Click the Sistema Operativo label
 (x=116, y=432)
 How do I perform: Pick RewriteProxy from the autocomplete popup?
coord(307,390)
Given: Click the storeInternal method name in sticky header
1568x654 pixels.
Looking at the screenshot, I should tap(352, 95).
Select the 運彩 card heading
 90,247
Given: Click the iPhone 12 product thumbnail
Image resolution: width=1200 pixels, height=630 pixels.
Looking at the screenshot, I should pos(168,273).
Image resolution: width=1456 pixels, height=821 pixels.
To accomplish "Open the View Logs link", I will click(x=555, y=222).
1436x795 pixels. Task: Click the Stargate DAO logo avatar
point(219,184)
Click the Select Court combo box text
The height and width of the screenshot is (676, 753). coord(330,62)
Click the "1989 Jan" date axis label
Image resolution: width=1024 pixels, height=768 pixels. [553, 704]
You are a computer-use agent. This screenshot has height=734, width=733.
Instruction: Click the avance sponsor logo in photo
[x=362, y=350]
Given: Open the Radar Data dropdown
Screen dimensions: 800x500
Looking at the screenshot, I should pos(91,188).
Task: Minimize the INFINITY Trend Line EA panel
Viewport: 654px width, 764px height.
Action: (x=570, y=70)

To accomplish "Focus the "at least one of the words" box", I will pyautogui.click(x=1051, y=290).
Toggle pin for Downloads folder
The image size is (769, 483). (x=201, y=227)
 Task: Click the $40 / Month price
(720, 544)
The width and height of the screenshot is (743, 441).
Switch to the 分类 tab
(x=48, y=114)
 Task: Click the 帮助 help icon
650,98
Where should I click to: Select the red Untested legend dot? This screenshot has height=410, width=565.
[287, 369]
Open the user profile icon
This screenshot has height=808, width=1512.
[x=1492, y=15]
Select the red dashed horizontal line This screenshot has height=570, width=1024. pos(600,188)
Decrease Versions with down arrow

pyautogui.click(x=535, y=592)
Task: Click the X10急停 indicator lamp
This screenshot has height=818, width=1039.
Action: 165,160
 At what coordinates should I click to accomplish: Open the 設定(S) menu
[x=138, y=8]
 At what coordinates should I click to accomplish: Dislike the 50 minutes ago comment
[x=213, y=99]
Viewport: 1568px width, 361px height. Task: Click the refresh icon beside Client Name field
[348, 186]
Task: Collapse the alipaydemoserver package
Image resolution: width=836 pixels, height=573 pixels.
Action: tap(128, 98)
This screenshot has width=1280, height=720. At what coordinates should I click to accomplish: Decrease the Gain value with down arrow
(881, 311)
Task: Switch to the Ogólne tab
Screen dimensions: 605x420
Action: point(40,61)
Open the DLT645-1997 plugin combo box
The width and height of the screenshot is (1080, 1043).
*****
*Description of the task:*
The full listing must be retyped precisely, with no line left out.

*Task response:*
Click the Sistema Operativo label
 (x=116, y=432)
 How do I perform: Pick RewriteProxy from the autocomplete popup?
coord(307,390)
Given: Click the storeInternal method name in sticky header
1568x654 pixels.
Looking at the screenshot, I should tap(352, 95).
Select the 運彩 card heading
 90,247
Given: Click the iPhone 12 product thumbnail
Image resolution: width=1200 pixels, height=630 pixels.
Looking at the screenshot, I should pos(168,273).
Image resolution: width=1456 pixels, height=821 pixels.
To accomplish "Open the View Logs link", I will click(x=555, y=222).
1436x795 pixels. Task: Click the Stargate DAO logo avatar
point(219,184)
Click the Select Court combo box text
The height and width of the screenshot is (676, 753). coord(330,62)
Click the "1989 Jan" date axis label
Image resolution: width=1024 pixels, height=768 pixels. [553, 704]
You are a computer-use agent. This screenshot has height=734, width=733.
Instruction: Click the avance sponsor logo in photo
[x=362, y=350]
Given: Open the Radar Data dropdown
Screen dimensions: 800x500
Looking at the screenshot, I should pos(91,188).
Task: Minimize the INFINITY Trend Line EA panel
Viewport: 654px width, 764px height.
Action: (x=570, y=70)

To accomplish "Focus the "at least one of the words" box", I will pyautogui.click(x=1051, y=290).
Toggle pin for Downloads folder
The image size is (769, 483). (x=201, y=227)
 Task: Click the $40 / Month price
(720, 544)
The width and height of the screenshot is (743, 441).
Switch to the 分类 tab
(x=48, y=114)
 Task: Click the 帮助 help icon
650,98
Where should I click to: Select the red Untested legend dot? This screenshot has height=410, width=565.
[287, 369]
Open the user profile icon
This screenshot has height=808, width=1512.
[x=1492, y=15]
Select the red dashed horizontal line This screenshot has height=570, width=1024. pos(600,188)
Decrease Versions with down arrow

pyautogui.click(x=535, y=592)
Task: Click the X10急停 indicator lamp
This screenshot has height=818, width=1039.
Action: 165,160
 At what coordinates should I click to accomplish: Open the 設定(S) menu
[x=138, y=8]
 At what coordinates should I click to accomplish: Dislike the 50 minutes ago comment
[x=213, y=99]
Viewport: 1568px width, 361px height. Task: Click the refresh icon beside Client Name field
[348, 186]
Task: Collapse the alipaydemoserver package
Image resolution: width=836 pixels, height=573 pixels.
Action: tap(128, 98)
This screenshot has width=1280, height=720. At what coordinates should I click to accomplish: Decrease the Gain value with down arrow
(881, 311)
Task: Switch to the Ogólne tab
Screen dimensions: 605x420
Action: point(40,61)
Open the DLT645-1997 plugin combo box
The width and height of the screenshot is (1080, 1043).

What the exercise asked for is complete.